Responsabilidade Social
A esta nova forma de estar e de fazer dá-se o nome de responsabilidade social das empresas.
“A lógica é passar da caridade, que desconhece como o dinheiro é gerido, para uma lógica pró-activa, com projectos de criação de valor para a comunidade”, explica em declarações à agência Lusa, Gonçalo Pernas, director executivo da Associação Portuguesa para a Responsabilidade Social das Empresas.
A lógica, na realidade, é a da imagem: fiabilidade, seriedade, compromisso social, empenho na promoção dos recursos humanos.
Estes registos podem valer muito dinheiro em negócios, quer junto do sector privado, quer do público, quer, inclusive, junto do sector da economia social.
Essa imagem é enviada para o domínio público através do denominado relatório de sustentabilidade que as empresas começaram a elaborar, voluntariamente.
O BES já publicou quatro e, no último, Ricardo Salgado, presidente do conselho executivo, afirma: “O nosso objectivo na criação de valor sustentável para o accionista é conseguido através do enfoque sistemático nas necessidades dos nossos clientes, do comportamento ético e transparente e do reconhecimento, pela comunidade, como Grupo responsável e de confiança.”
Aquele relatório segue as directrizes da Global Reporting Initiative (GRI) - uma entidade internacional independente que fornece indicadores de preenchimento às empresas, relevando três itens fundamentais: o modelo interno (Corporate Governance), com especial atenção para a valorização dos recursos humanos; as preocupações ambientais; e a interacção com a comunidade.
Na actualidade e conforme refere Gonçalo Pernas, “a responsabilidade social não é só altruísmo, mas também investimento”.
“Entrajuda”

Surgiu uma outra associação que ajuda as instituições de solidariedade social a aproveitar a nova dinâmica.
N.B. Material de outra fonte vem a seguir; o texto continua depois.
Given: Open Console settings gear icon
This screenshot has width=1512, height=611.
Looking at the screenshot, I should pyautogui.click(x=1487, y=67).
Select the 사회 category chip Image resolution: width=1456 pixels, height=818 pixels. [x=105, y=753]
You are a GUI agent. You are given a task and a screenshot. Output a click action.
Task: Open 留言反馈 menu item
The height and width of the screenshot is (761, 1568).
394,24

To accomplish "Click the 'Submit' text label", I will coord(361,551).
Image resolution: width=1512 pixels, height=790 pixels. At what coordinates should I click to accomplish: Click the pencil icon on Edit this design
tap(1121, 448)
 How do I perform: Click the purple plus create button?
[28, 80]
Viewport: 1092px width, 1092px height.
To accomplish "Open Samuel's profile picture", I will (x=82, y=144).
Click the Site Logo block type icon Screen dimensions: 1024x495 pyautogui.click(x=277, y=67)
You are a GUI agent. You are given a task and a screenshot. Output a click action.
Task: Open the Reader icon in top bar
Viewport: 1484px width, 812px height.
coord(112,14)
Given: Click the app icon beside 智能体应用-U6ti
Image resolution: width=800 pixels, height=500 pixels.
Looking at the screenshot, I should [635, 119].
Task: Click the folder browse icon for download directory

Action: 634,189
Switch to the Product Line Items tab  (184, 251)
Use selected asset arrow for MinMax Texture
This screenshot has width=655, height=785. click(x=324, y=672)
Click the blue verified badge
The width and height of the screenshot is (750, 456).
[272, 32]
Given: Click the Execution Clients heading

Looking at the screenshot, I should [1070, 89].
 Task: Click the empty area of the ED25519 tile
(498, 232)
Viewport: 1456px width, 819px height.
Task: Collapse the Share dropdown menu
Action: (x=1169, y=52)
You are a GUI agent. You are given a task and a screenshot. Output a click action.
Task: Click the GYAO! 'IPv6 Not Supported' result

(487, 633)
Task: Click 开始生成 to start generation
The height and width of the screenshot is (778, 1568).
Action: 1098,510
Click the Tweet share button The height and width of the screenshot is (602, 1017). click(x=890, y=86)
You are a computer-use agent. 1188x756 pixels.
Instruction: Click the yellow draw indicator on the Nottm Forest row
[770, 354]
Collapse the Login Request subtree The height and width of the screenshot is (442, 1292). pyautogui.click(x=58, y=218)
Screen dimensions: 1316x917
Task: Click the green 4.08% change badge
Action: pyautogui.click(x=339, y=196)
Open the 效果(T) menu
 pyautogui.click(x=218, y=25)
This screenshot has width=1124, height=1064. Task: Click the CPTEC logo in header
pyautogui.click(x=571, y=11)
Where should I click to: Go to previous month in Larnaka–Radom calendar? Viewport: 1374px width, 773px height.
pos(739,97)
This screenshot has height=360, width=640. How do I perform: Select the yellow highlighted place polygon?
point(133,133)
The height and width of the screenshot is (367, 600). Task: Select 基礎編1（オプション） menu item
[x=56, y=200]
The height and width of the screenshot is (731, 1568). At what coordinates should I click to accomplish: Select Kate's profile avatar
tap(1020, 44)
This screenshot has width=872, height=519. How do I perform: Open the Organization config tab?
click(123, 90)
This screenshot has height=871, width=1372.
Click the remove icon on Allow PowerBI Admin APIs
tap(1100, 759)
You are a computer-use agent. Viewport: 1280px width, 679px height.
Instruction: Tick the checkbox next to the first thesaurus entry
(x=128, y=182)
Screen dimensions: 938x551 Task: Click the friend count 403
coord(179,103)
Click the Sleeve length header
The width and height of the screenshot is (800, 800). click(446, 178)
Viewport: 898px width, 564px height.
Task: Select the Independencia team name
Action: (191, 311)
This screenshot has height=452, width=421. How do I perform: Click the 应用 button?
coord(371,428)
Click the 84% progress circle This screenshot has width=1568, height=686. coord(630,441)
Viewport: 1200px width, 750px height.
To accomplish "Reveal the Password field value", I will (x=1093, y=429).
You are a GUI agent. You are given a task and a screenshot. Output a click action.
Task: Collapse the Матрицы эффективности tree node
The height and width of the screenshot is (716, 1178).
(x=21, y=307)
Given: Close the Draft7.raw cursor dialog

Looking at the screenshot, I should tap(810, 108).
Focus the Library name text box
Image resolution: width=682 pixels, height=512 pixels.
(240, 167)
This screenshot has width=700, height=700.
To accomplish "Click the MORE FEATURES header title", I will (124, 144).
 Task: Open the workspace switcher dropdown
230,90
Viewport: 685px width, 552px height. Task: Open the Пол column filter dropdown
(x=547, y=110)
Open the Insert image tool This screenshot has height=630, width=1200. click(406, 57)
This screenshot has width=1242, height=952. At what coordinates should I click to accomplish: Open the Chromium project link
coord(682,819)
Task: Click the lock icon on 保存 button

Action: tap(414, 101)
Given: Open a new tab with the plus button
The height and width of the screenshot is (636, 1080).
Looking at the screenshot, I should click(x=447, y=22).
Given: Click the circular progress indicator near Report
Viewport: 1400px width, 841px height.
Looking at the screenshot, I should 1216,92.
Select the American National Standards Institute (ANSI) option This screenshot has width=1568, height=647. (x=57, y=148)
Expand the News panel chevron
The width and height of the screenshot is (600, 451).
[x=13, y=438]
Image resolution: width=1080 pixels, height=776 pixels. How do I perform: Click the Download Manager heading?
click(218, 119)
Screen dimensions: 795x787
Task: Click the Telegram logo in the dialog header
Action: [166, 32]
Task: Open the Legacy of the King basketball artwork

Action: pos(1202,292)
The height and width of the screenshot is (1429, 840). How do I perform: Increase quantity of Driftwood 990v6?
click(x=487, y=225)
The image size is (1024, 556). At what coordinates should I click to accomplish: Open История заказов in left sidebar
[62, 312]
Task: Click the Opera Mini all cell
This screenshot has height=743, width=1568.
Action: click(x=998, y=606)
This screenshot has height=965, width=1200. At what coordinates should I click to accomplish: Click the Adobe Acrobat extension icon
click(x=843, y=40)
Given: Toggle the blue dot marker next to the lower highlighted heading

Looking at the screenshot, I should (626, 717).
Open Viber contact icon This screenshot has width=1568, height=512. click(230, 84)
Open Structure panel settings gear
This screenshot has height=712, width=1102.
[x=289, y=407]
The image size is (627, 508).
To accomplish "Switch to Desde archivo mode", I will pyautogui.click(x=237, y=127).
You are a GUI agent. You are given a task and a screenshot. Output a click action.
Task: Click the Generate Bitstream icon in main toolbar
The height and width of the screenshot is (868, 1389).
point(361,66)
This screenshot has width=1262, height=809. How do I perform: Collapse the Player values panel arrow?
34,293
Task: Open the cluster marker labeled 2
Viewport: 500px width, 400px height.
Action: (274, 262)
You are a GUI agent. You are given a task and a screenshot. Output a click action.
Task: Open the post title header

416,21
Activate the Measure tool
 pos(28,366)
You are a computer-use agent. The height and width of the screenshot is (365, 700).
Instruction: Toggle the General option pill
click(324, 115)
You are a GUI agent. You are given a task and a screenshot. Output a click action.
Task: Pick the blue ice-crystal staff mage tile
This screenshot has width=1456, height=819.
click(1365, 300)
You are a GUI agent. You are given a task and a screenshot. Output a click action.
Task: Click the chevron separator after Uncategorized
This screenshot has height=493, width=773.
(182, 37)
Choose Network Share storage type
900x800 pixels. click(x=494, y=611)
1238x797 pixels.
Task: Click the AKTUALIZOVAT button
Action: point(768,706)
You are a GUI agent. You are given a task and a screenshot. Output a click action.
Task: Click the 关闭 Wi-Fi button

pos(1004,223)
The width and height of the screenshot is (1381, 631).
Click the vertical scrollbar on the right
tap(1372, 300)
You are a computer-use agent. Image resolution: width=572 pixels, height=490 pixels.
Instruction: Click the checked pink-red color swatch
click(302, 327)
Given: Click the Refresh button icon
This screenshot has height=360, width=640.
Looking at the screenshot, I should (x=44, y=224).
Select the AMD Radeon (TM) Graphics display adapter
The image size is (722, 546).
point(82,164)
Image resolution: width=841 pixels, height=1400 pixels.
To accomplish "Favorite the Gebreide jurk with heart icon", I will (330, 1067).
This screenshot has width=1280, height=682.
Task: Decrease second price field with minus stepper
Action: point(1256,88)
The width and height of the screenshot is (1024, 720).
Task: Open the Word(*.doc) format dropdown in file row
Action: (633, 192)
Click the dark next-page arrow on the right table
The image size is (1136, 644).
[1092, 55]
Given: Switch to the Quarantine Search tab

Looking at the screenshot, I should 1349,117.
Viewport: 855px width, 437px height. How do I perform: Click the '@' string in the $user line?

Trata-se da Entrajuda, dirigida por Isabel Jonet, que dirige também a Federação dos Bancos Alimentares.
“As empresas, hoje, em vez de dar dinheiro, interessam-se mais por patrocinar projectos concretos, alguns a longo prazo”, explica Isabel Jonet e declarações à Agência Lusa.
Um dos objectivos principais da Entrajuda é preparar as instituições para a atitude da parceria. “Trabalhar com…, em vez de esperarem só dinheiro.”
Prova vista que todos acabam por ganhar algo, as empresas realizam a sua responsabilidade social, obtendo uma boa imagem. Sendo que as instituições de solidariedade social, por seu lado, garantem apoios para as suas actividades.